Moore v US is a tax case that the Supreme Court has agreed to hear in its next term, beginning 2 October. The case asks whether mere asset value increases—wealth increases—can be taxed as income, just because of that increase, but before it has been realized—before the asset actually has been disposed of for more than the cost of its acquisition, with that value increase turned into actual dollars on the barrelhead.
The proximate subject concerns a provision in the 2017 tax reform that levied a one-time mandatory repatriation tax on foreign companies.
But the tax applied to American shareholders, even passive investors like Charles and Kathleen Moore of Washington state. They were hit by a surprise $14,729 tax bill, though they had never seen a dime of income from their investment in a friend’s company in rural India. They were taxed instead on the unrealized income of the foreign company.
The Moores sued for a refund—because with this IRS, of course they had to—but
the Ninth Circuit ruled that “realization of income is not a constitutional requirement.”
The Wall Street Journal‘s editors argue that
This defies the traditional understanding in US tax law, and in Supreme Court doctrine, that income must be realized before it can be taxed.
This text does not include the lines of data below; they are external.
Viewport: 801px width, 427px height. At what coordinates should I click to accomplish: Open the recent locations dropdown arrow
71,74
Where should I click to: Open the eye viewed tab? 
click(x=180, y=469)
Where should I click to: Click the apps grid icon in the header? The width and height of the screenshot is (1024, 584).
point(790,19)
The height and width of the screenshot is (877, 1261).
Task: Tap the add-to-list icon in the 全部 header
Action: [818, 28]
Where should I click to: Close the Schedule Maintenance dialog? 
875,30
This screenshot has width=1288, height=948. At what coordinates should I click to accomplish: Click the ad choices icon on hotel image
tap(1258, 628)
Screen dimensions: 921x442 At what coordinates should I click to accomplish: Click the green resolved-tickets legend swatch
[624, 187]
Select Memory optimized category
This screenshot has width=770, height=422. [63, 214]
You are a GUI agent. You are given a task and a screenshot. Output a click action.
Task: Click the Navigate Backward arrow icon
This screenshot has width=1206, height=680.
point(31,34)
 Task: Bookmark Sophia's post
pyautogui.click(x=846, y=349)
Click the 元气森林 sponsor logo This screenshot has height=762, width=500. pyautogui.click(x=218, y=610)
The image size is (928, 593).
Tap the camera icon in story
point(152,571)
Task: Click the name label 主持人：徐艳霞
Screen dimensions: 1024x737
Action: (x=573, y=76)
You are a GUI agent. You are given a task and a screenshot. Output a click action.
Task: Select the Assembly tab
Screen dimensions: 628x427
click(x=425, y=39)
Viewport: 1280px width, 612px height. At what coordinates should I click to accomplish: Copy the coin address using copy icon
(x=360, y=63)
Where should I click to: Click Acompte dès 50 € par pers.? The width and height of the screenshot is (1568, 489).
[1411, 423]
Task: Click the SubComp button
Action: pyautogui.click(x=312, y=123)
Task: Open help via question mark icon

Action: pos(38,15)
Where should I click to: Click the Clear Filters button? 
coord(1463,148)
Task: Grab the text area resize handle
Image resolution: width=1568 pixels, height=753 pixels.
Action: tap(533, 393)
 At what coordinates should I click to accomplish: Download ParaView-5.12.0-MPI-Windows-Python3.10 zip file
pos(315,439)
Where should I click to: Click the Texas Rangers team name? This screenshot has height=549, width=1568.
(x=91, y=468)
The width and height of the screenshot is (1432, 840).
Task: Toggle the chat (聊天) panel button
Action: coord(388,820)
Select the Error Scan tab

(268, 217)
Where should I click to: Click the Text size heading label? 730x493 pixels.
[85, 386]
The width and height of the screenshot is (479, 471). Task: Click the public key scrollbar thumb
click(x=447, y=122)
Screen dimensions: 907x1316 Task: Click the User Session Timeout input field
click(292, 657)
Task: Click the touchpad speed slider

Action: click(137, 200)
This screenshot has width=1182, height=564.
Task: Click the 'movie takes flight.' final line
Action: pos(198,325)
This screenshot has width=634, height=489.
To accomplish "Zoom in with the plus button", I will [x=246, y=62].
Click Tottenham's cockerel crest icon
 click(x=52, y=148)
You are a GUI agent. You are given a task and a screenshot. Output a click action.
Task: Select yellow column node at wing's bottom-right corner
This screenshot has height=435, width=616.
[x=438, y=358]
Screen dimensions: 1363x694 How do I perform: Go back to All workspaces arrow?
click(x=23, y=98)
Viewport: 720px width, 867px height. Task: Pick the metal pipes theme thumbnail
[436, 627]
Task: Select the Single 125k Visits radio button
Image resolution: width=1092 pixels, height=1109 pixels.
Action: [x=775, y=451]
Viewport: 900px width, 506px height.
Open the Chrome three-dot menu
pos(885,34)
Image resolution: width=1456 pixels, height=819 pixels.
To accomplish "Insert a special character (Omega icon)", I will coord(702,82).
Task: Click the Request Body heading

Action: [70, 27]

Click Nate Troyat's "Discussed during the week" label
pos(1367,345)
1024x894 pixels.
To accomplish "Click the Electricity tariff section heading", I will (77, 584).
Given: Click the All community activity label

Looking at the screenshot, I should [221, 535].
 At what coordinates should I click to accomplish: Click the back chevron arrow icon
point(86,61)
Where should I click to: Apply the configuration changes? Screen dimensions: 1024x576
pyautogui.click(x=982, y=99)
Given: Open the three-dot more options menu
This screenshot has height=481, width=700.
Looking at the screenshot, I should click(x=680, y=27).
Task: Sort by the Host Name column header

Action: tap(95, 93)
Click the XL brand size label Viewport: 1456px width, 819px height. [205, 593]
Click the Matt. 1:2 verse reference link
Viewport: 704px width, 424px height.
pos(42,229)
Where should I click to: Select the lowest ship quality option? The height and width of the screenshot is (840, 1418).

I go the editors one further. A homeowner can’t take an increase in his home value (for instance) down to the corner grocer and buy food, or even pay off credit card debt. That last, in particular, requires floating a new loan, even if in the form of refinancing the old. Neither can the Moores take any increase in their investment value on down to their auto dealership and buy an automobile: they must first convert the increase into a loan or into hard cash: they must realize that value increase.
If an increase in value is unrealized—if it hasn’t been converted to actual spendable value—it isn’t income in the first place; it doesn’t exist in any form except as wisps in the æther.
There’s nothing in the æther that’s taxable.